Yale will be my first tournament officially judging this year, although I have judged some practice debates for Strath Haven over the summer.
Overview
Run the arguments that you are the most comfortable with – I am looking to vote for the team that makes the best strategic arguments and decisions.
Regardless of whether you read an aff that critically examines the topic or a traditional policy aff, clear explanation of exactly what the affirmative does will make it a much cleaner round with the least amount of intervention on my part. The same goes for the negative – if I don’t understand a part of the link story on the K/CP/DA, I will not vote for it.
Be respectful and courteous of the other debaters in the room – do not be overly aggressive during CX. I understand the competitive drive to win the round, but when that drive manifests itself in aggressive actions, you will lose major speaker points.
Quick answers:
· Open CX is fine
· I don’t take prep time for flashing
· Go as fast as you can without sacrificing clarity – I will yell “clear” if I can’t understand you.
Specific Arguments
Topicality: typically undervalued in high school debate. My threshold for voting on T will likely be lower than most judges, providing you can flush out a compelling reason to vote. Don’t throw voters like “education” at me without articulating the reasons why education or fairness are important to the activity, and why I should be voting for them. Also, make sure you understand exactly what the affirmative does if you go for T, and create a nuanced violation by the negative block.
Disadvantages: my most common 2nr in high school was DA and case. These debates are primarily won on the impact level – if you are not spending at least 30 seconds explaining how the DA outweighs/turns case in every speech (and probably more in the 2NR), you’re not creating a compelling framework for me to vote for the DA. Secondarily, make sure you explain how your warrants differ from the other teams – don’t pretend that tagline extensions answer their arguments.
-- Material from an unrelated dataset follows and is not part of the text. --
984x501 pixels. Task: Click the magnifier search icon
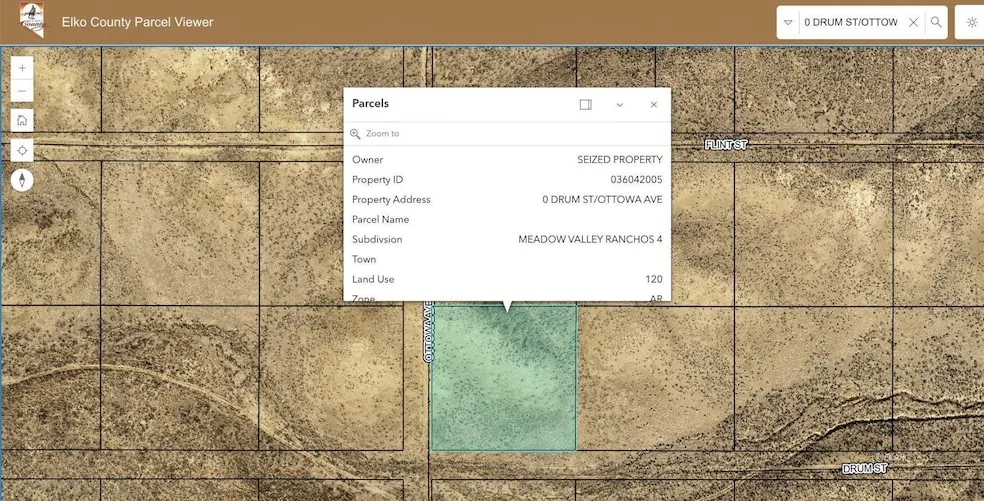tap(936, 22)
Counterplans: you must have a semi-decent solvency advocate in the 1NC. I know that your condition CPs and process CPs will most likely have very generic advocates, so make sure you explain precisely how they would interact with the affirmative by the 2NC.
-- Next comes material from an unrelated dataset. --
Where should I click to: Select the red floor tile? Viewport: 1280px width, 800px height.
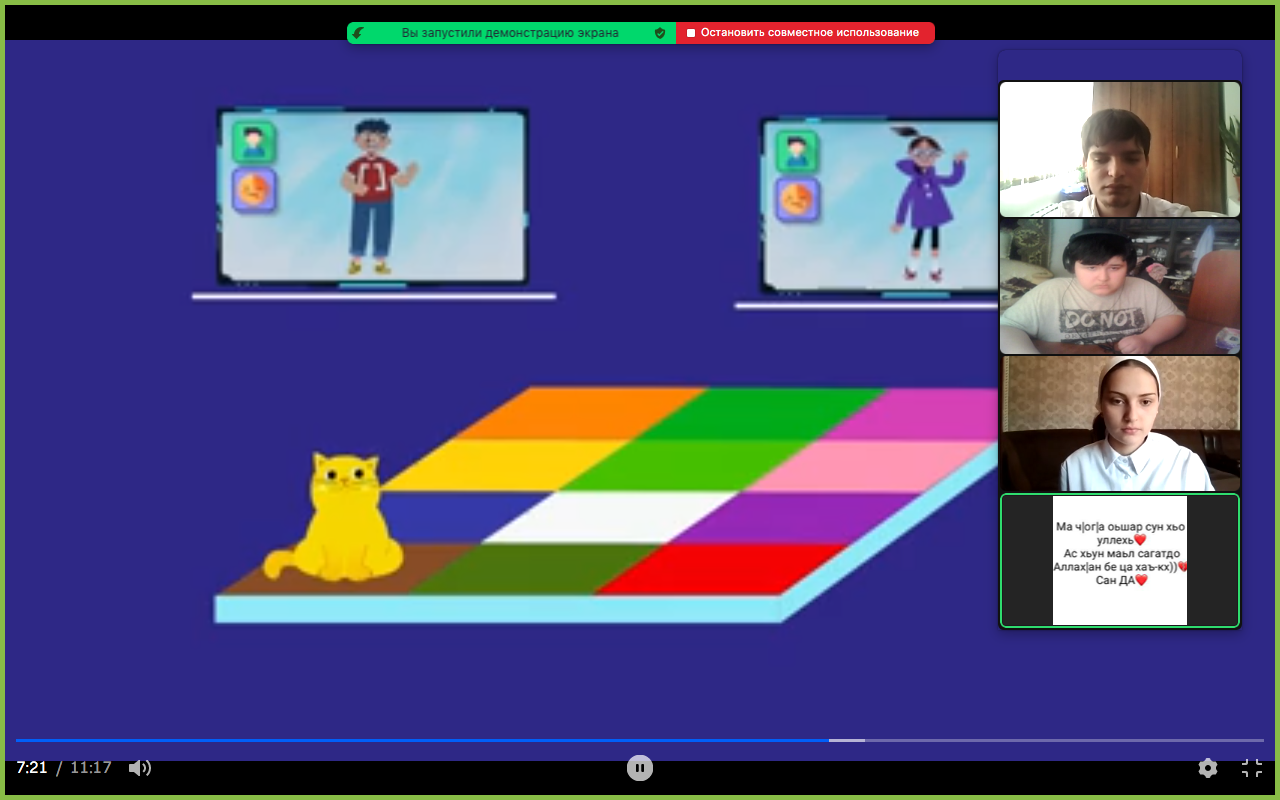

Kritiks: When I read Ks, I mostly read Marxism and Baudrillard, so I will be the most familiar with these arguments. I have a good grasp on postmodern theories, critical race theories, and securitization critiques. I do not have a good grasp on psychoanalysis or queer theory, so if that’s your thing, you will have to explain it very clearly.
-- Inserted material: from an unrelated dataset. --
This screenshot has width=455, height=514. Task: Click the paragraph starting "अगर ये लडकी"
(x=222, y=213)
Critical affirmatives: I have a lot of experience debating against critical affirmatives – just like “traditional” affirmatives, they can be either quite good or quite bad. The best ones have a specific philosophical mechanism that indicates how the affirmative operates, typically in regards to the resolution. The worst ones are a bunch of critical authors thrown together to create absolutely nothing. Make sure you’re reading the former, and you should be good.
The common framework or method arguments are much less persuasive when you are interacting with the topic while reading a critical aff – you are welcome to read an aff that isn’t related to the topic at all, but know that the negative could have several quite persuasive arguments that you should be prepared for.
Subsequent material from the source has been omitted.